EXERCISE DETAILS — Find the line containing "Press Office (56, 2355)" in the listing below. Repeat it exactly, along with each following line up to and including the one containing "Avisos (244, 210)".

DATA UNDER STUDY —
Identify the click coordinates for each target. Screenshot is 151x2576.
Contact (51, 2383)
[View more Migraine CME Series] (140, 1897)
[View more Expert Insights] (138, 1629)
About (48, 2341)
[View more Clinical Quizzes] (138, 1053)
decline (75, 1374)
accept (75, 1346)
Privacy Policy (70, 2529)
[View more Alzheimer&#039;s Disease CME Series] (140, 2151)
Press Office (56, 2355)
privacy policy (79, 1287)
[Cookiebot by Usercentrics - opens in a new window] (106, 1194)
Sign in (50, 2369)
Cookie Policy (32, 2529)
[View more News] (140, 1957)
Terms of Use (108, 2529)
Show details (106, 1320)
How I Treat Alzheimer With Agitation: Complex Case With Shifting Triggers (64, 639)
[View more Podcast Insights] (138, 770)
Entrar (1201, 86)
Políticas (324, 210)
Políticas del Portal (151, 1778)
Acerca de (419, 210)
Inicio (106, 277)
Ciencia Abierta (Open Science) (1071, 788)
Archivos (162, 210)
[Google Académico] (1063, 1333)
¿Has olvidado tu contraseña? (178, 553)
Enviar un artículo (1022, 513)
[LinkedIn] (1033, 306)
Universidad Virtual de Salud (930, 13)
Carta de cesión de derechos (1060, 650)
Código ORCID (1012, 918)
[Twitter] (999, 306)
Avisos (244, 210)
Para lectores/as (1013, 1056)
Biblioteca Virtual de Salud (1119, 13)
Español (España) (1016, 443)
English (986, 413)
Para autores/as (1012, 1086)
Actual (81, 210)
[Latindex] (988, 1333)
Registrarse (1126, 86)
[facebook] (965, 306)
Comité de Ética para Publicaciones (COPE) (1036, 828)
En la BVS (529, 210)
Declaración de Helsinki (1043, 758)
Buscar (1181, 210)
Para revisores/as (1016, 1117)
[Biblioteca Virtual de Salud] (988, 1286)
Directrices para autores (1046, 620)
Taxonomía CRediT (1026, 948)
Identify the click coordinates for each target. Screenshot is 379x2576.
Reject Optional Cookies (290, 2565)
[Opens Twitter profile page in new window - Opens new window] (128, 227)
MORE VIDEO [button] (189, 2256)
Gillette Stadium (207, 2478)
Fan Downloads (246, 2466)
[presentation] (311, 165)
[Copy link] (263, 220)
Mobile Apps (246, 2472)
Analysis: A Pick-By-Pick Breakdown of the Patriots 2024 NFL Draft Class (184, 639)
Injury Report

RESULT OF THE EXERCISE —
Press Office (56, 2355)
privacy policy (79, 1287)
[Cookiebot by Usercentrics - opens in a new window] (106, 1194)
Sign in (50, 2369)
Cookie Policy (32, 2529)
[View more News] (140, 1957)
Terms of Use (108, 2529)
Show details (106, 1320)
How I Treat Alzheimer With Agitation: Complex Case With Shifting Triggers (64, 639)
[View more Podcast Insights] (138, 770)
Entrar (1201, 86)
Políticas (324, 210)
Políticas del Portal (151, 1778)
Acerca de (419, 210)
Inicio (106, 277)
Ciencia Abierta (Open Science) (1071, 788)
Archivos (162, 210)
[Google Académico] (1063, 1333)
¿Has olvidado tu contraseña? (178, 553)
Enviar un artículo (1022, 513)
[LinkedIn] (1033, 306)
Universidad Virtual de Salud (930, 13)
Carta de cesión de derechos (1060, 650)
Código ORCID (1012, 918)
[Twitter] (999, 306)
Avisos (244, 210)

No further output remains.